As the U.S. government braces for a sharp increase in foreclosures, they’re putting mortgage lenders on notice: start helping struggling homeowners now or face penalties.

In a statement released on Thursday, Dave Uejio, the acting director of the Consumer Financial Protection Bureau, said:

“There is a tidal wave of distressed homeowners who will need help. Servicers who put struggling families first have nothing to fear from our oversight, but we will hold accountable those who cause harm to homeowners and families.”

A separate CFPB bulletin anticipates “an extraordinarily high volume of loans needing loss mitigation assistance” when mortgage relief policies associated with the pandemic eventually expire. It warns firms that they must clearly communicate with homeowners in need: “the Bureau is specifically concerned that some borrowers may not be receiving effective communication from servicers and that some borrowers may be at risk of not having their loss mitigation applications adequately processed.”
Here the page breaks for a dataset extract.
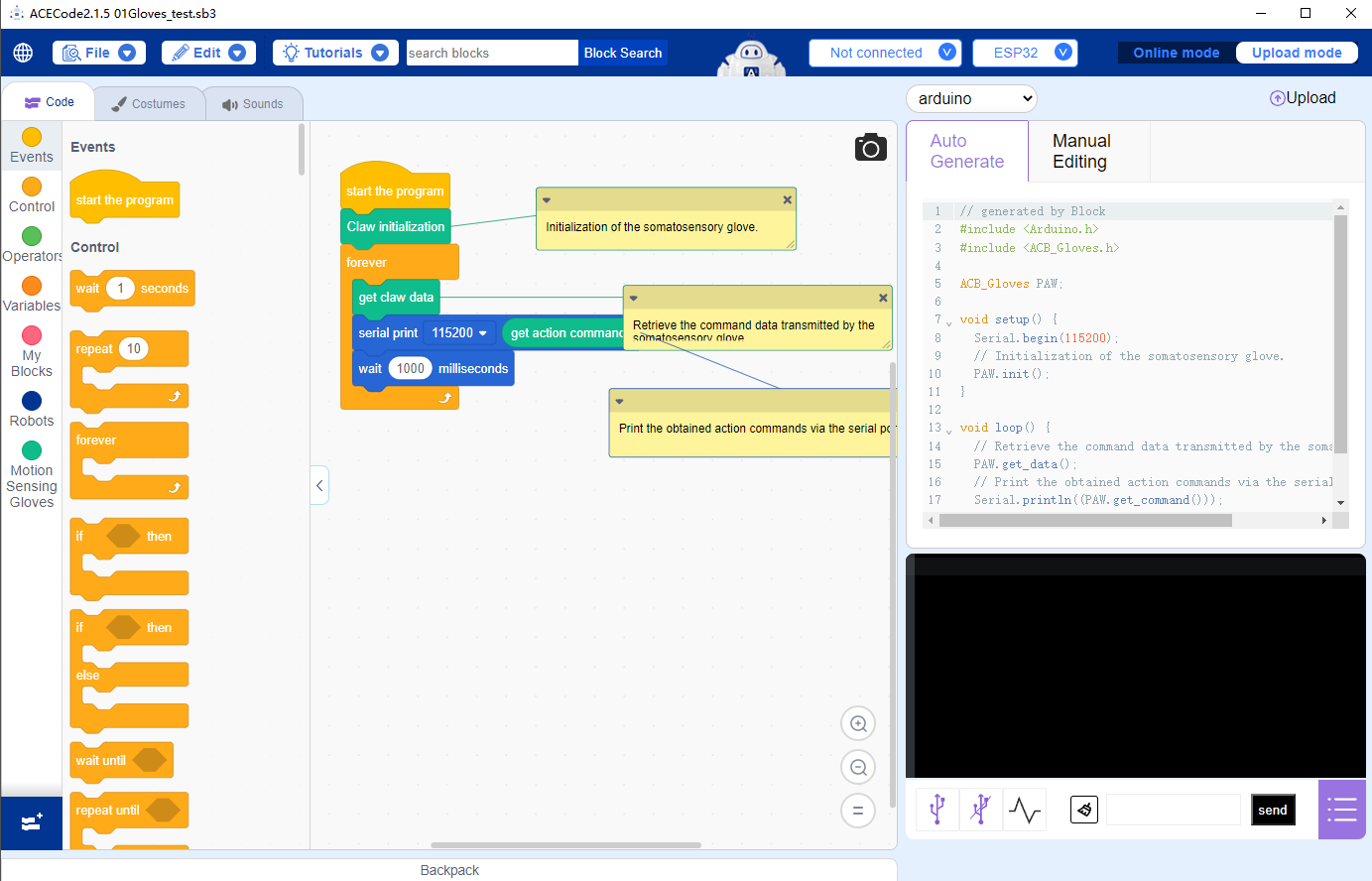Open the ESP32 board dropdown
Image resolution: width=1372 pixels, height=881 pixels.
coord(1024,52)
According to data from mortgage analytics firm Black Knight, three million Americans are behind on their mortgage. The federal government currently allows 18 months of forbearance – a policy that is set to expire later this year. The American Rescue Plan – passed last month – sets aside $10 billion in mortgage payment relief for Americans who need additional help. Another $27 billion is earmarked for rental assistance; by the end of February 13.5 million renters – 1 in 5 – were behind on their housing bills.

The CFPB is urging all lenders to be “proactive” to prevent avoidable foreclosures – that includes giving borrowers adequate time to ask for assistance. “The Bureau plans to use all of its tools, including consumer and industry outreach and regulatory initiatives, to protect homeowners and assist those mortgage servicers who are also working to reduce avoidable foreclosures,” the recent bulletin declared.